Additionally, the company says that its talc is routinely tested to ensure it does not contain asbestos, and it has also been tested and confirmed to be asbestos-free by independent laboratories and universities.
“Cornstarch-based Johnson’s Baby Powder is already sold in countries around the world,” says the company.
Additionally, the Lawsuit Information Center reports that Judge Kaplan of the US Bankruptcy Court oversees J&J’s 38,000 talcum powder lawsuits (regarding ovarian cancer or mesothelioma) via a bankruptcy proceeding.
The Food and Drug Administration (FDA) says that published literature on talc and ovarian cancer dates to the 1960s. However, “studies have not conclusively demonstrated such a link, or if such a link existed, what risk factors might be involved.” Hence, it has ongoing research into talc risks.
“Talc is a naturally occurring mineral composed of magnesium, silicon, oxygen, and hydrogen [and] asbestos is also a naturally occurring silicate mineral, but with a different crystal structure,” according to the FDA.
“Unlike talc, however, asbestos is a known carcinogen when inhaled. There is the potential for contamination of talc with asbestos, and therefore, it is important to select talc mining sites carefully and take steps to test the ore sufficiently.”
The Talcum Powder Compensation Center warned that women and men who may have used J&J’s Baby Powder as a child, as a teenager or as a young person and continued to do so for years are at risk for developing mesothelioma.
Amateur or professional athletes who use baby powder for sweat or grips on balls are also at risk of developing mesothelioma.
“Malignant mesothelioma is a cancer of the thin tissue (mesothelium) that lines the lung, chest wall, and abdomen. The major risk factor for mesothelioma is asbestos exposure,” says the National Cancer Institute.
The Center shares that the typical age for a person with mesothelioma in the US is 72 years old. However, those who have used talcum powder for years and have now been diagnosed with mesothelioma can be younger.
Cases of compensation
A man exposed to asbestos-contaminated talc when making slip (for clay) during four summers at a local ceramics company was diagnosed with mesothelioma at the age of 52 and received a compensation of US$6,350,000, shares the Talcum Powder Compensation Center.

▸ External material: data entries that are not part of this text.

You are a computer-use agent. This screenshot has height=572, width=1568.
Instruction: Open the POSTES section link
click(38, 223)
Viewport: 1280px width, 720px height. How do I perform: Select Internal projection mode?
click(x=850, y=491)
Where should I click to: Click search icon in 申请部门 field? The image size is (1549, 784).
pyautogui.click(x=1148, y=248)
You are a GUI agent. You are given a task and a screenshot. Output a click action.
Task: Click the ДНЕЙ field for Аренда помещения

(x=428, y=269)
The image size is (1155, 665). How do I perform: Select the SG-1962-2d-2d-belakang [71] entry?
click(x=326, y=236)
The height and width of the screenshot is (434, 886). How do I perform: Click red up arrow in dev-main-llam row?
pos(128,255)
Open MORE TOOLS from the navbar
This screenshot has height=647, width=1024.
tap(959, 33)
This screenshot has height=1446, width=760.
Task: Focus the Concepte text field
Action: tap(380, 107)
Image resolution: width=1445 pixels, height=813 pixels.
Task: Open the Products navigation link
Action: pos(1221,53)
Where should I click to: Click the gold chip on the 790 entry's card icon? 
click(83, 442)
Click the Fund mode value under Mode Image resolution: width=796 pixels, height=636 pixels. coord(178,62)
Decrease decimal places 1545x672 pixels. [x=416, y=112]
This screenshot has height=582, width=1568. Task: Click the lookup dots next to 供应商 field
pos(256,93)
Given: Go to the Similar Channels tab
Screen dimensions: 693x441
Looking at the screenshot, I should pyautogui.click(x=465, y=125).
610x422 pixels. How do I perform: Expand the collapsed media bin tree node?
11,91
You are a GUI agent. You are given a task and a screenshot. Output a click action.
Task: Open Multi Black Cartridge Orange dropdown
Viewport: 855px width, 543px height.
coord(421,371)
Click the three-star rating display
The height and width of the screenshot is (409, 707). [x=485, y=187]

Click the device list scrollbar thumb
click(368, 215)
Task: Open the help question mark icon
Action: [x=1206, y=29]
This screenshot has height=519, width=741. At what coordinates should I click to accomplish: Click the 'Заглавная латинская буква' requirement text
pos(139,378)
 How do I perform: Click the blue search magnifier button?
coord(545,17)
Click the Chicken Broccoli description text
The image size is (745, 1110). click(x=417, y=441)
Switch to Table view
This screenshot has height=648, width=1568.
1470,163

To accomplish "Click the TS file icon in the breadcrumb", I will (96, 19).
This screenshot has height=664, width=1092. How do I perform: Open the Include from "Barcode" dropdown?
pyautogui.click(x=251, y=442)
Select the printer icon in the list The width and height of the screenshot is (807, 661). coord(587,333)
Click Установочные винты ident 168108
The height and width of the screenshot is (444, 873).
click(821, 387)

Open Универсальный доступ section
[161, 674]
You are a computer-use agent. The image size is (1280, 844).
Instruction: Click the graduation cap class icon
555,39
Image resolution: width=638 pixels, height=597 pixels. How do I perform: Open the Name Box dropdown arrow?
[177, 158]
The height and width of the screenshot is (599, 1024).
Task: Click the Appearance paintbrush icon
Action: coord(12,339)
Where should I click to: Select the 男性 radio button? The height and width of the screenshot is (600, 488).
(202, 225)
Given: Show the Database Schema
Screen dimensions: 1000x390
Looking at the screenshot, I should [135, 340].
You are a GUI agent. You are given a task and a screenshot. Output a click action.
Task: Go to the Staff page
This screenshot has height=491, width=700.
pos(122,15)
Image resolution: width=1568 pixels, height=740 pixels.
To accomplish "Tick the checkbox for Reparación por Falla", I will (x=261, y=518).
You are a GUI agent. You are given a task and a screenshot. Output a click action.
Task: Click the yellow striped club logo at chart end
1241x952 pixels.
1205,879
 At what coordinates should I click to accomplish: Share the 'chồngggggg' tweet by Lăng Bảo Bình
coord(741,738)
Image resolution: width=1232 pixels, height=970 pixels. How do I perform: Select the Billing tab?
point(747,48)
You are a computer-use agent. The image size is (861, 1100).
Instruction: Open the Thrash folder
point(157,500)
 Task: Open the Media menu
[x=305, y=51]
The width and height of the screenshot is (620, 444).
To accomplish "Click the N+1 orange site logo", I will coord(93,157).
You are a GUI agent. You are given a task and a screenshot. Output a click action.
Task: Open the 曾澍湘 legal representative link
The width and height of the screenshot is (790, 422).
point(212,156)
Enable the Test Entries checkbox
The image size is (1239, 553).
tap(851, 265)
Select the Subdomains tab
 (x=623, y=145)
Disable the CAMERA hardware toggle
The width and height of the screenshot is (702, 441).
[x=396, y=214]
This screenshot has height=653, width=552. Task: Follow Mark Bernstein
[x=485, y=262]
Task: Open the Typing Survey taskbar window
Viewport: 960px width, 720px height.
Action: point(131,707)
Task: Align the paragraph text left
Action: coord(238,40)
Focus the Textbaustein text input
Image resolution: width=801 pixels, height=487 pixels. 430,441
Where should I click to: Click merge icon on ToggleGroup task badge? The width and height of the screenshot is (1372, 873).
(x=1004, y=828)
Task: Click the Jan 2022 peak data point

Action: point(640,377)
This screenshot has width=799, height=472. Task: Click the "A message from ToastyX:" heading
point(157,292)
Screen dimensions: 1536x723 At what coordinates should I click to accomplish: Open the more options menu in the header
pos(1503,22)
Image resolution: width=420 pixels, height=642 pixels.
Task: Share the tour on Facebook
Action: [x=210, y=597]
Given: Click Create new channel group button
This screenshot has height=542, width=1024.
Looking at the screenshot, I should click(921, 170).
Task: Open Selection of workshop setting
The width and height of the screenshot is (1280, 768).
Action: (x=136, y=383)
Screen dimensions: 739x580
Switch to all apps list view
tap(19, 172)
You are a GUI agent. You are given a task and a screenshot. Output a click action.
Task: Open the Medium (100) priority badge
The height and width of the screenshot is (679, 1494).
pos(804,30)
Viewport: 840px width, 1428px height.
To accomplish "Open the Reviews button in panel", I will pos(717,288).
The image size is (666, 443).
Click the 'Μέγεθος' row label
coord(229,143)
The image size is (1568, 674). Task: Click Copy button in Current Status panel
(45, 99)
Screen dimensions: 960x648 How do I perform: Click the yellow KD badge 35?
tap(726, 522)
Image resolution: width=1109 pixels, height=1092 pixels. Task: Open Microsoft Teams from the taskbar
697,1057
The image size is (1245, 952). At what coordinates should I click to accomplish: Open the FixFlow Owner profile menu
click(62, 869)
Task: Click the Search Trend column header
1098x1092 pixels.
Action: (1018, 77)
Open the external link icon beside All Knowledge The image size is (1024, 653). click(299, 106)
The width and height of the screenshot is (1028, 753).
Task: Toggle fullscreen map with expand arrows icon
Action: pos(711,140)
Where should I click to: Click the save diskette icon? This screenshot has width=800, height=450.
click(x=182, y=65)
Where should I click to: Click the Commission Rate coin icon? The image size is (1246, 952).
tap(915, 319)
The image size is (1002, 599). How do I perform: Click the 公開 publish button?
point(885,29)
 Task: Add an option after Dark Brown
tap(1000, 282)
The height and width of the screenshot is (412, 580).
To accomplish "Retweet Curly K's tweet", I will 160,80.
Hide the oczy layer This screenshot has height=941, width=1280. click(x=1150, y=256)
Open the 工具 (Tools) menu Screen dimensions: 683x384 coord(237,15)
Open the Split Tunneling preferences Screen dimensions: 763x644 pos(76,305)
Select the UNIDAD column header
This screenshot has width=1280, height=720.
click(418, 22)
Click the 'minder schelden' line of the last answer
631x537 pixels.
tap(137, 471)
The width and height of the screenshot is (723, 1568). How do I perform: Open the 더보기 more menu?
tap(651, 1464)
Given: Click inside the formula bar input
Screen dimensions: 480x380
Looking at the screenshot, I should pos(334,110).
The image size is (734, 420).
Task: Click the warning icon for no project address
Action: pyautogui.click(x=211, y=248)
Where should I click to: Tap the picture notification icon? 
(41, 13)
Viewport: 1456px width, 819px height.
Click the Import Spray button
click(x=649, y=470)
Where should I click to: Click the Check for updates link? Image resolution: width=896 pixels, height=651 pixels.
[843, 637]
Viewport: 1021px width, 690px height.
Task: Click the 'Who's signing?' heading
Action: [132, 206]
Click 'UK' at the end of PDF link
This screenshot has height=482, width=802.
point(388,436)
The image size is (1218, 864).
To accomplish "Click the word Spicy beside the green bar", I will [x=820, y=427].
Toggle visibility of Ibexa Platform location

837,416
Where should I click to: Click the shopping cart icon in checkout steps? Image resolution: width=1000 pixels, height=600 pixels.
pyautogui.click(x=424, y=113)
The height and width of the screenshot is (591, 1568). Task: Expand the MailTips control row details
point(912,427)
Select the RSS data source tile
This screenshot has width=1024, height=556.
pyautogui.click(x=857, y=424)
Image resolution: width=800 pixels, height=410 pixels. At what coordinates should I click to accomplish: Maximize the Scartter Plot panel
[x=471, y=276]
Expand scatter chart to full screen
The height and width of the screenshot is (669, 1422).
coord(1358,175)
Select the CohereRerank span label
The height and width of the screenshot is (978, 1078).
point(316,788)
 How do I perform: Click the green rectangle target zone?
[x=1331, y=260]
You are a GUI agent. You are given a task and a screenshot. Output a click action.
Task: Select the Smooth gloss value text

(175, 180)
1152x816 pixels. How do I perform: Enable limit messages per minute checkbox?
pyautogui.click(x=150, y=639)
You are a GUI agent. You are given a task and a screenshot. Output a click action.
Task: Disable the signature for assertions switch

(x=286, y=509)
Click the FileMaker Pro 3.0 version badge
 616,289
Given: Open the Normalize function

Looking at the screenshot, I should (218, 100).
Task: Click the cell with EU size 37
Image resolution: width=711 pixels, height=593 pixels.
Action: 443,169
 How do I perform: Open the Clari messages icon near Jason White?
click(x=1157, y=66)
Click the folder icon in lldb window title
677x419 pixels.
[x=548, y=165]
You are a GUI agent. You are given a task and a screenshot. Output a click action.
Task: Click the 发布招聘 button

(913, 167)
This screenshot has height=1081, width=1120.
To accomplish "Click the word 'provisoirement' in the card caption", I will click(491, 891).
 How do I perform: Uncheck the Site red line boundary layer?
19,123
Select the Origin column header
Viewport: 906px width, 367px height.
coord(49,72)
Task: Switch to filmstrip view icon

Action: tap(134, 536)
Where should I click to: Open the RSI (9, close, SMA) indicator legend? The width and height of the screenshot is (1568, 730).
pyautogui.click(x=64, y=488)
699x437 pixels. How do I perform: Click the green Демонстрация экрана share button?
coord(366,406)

The Center highlights that similar compensations were allocated to a 71-year-old woman with mesothelioma due to baby powder use; a 43-year-old woman diagnosed with peritoneal mesothelioma due to asbestos exposure from talcum powder use; a 35-year-old with peritoneal mesothelioma who was exposed to talc products as a baby; and a 64-year-old woman diagnosed with mesothelioma who was exposed to asbestos when diapering her children.
These cases of compensation are the results of the legal team at Danziger & De Llano law firm.